MultiNRC covers four core reasoning categories:
- Language-specific linguistic reasoning
- Wordplay & riddles
- Cultural/tradition reasoning
- Math reasoning with cultural relevance
For the cultural/tradition and culturally relevant math reasoning categories, the benchmark also provides English equivalent translations. These translations, manually created by native speakers fluent in English, allow for a direct comparison of LLM reasoning capacity in other languages versus English on the exact same questions. The full research paper can be found here: MultiNRC Research Paper.
Key Findings from LLM Evaluation
The researchers systematically evaluated 14 leading LLMs, covering most major LLM families, on MultiNRC and its English equivalent set. The results highlight several important insights:
- Persistent Challenges: Current LLMs are still not proficient in native multilingual reasoning, with none of the tested models scoring above 50% accuracy on MultiNRC. This underscores the high difficulty of the benchmark and the significant room for improvement in LLM multilingual capabilities.

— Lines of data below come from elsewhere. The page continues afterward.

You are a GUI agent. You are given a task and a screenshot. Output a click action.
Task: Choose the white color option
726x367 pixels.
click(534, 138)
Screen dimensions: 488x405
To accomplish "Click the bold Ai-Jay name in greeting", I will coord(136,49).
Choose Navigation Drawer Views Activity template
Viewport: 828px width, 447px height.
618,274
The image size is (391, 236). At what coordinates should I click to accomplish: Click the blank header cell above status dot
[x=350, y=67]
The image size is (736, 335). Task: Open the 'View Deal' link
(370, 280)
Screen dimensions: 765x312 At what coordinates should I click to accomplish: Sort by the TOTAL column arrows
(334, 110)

- Varied Strengths: LLMs exhibit distinct strengths and weaknesses across different linguistic, cultural, and logical reasoning tasks. For instance, some models might perform better in French wordplay, while others excel in Chinese cultural prompts.
- English Advantage in Math: Most models performed substantially better in math reasoning when questions were presented in English compared to their original languages (showing an average improvement of +10%). This suggests that LLMs are better able to retrieve and apply culturally grounded knowledge for math problems when the context is provided in English.
- Limited Cultural Improvement: In contrast, for cultural/tradition reasoning, there was no significant performance difference between English equivalent prompts and the original multilingual prompts. This indicates that the cultural context in these questions is often too specific and nuanced, and may be absent from the LLM’s knowledge base regardless of the language.
Also Read:
- Unpacking How Question Types Affect Large Language Model Performance
- A Two-Stage Framework to Reduce AI Hallucinations in Multilingual Models
Implications and Future Directions
The MultiNRC benchmark serves as a robust testbed for future advancements in multilingual LLM development. The findings highlight the sensitivity of large language models to linguistic and cultural nuances, especially when reasoning in languages other than English. The research also points to limitations, such as not exploring models specifically finetuned for multilingual tasks and the need to include more languages and consider regional or dialectal variations in future work. This comprehensive evaluation reinforces the need for more diverse training data and tailored model evaluation to ensure robust and equitable progress in multilingual LLMs.